[Extracted records]
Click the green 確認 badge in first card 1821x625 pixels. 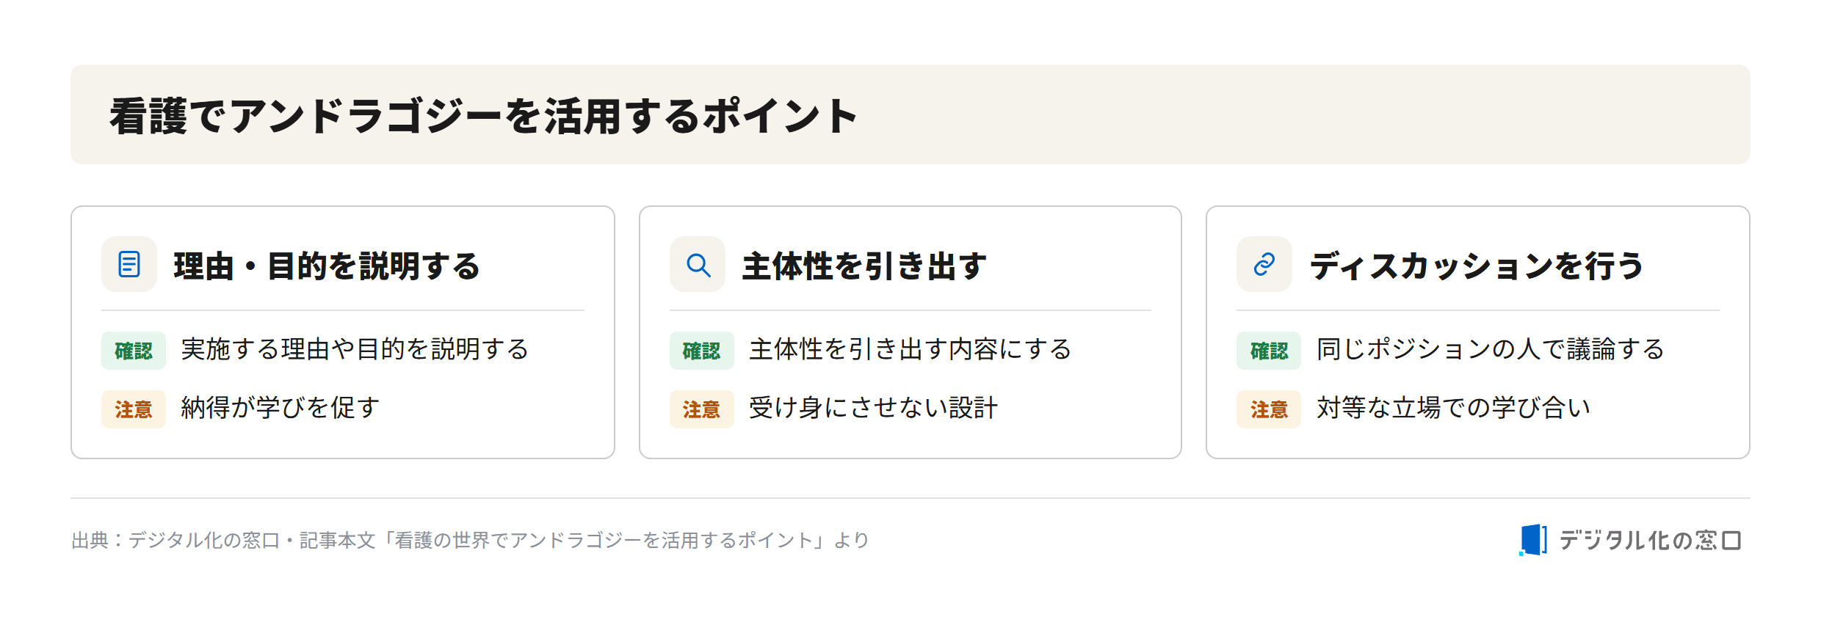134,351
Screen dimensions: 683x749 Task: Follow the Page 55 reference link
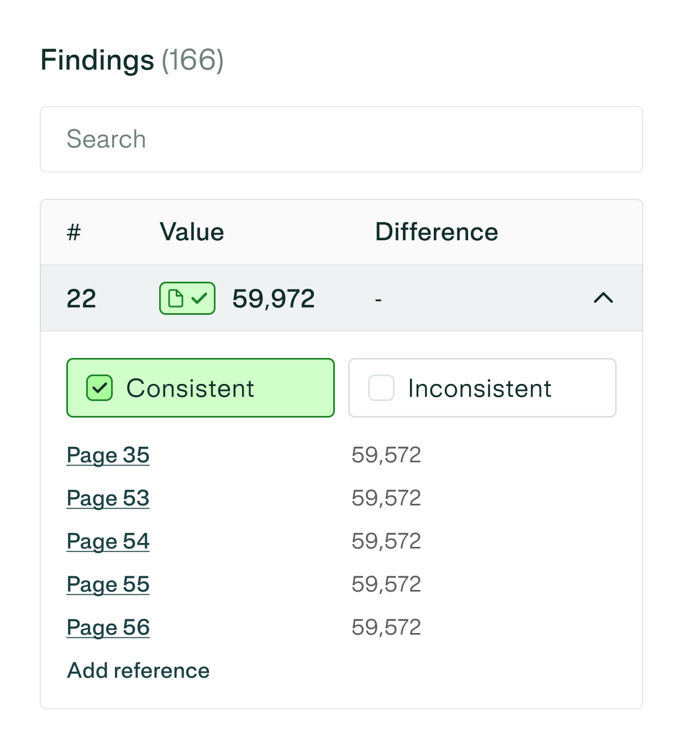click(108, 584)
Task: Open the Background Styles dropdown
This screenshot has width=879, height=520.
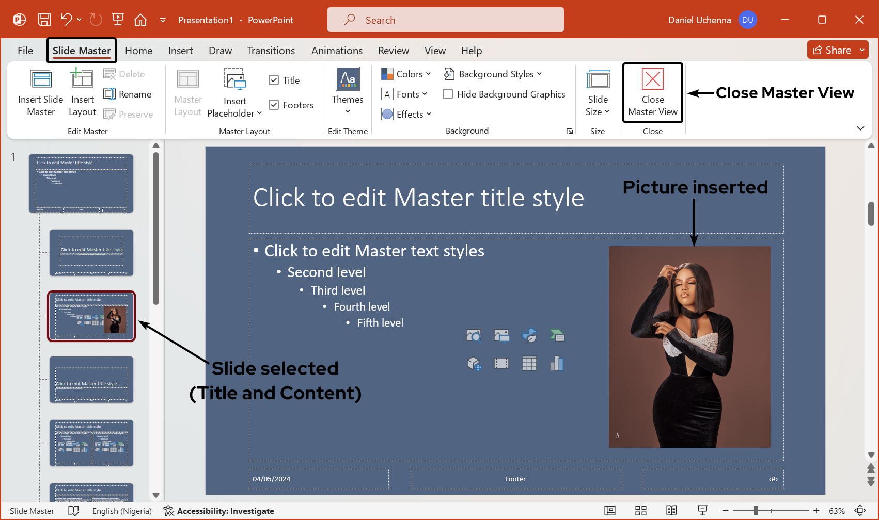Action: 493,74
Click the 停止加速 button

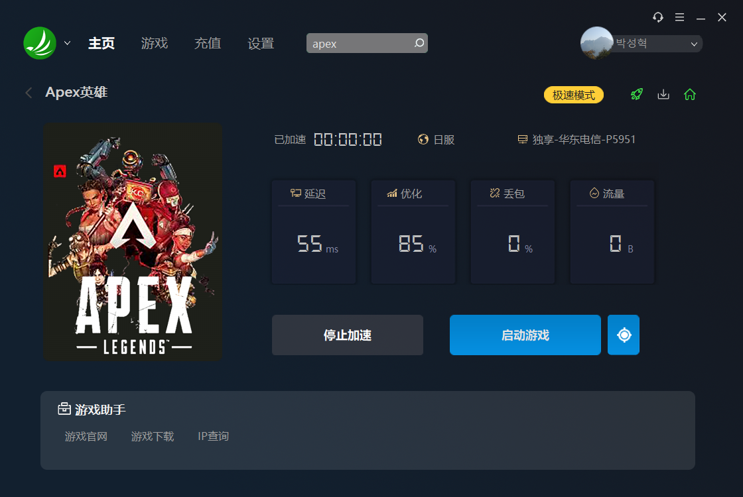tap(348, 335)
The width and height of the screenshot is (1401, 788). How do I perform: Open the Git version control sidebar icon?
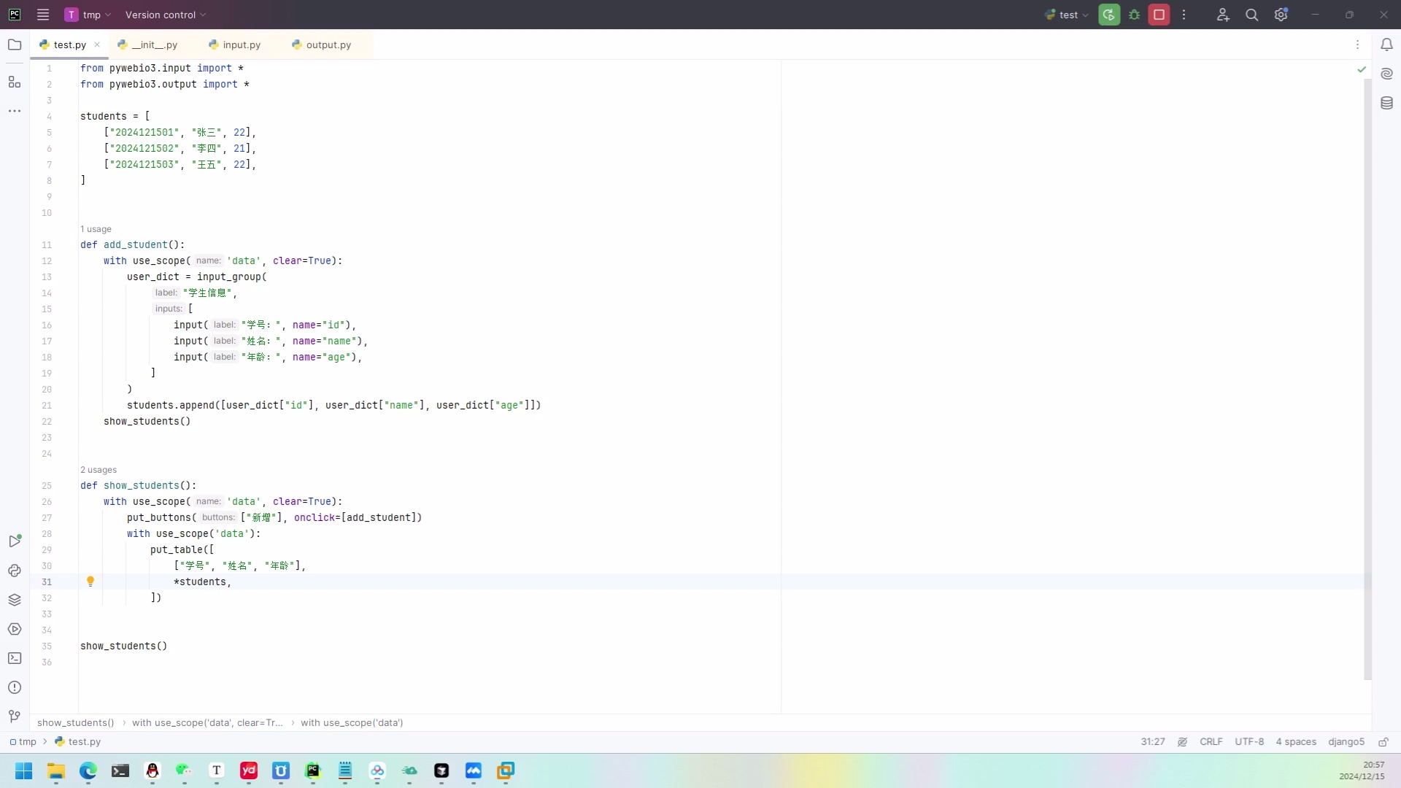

What the exercise asks =>
Your output should consist solely of the lines from the line containing "Click the 停止加速 button" through the last line of the entries, verbatim, minus any pictures.

Worked solution =>
Click the 停止加速 button

tap(348, 335)
The width and height of the screenshot is (1401, 788). How do I perform: Open the Git version control sidebar icon?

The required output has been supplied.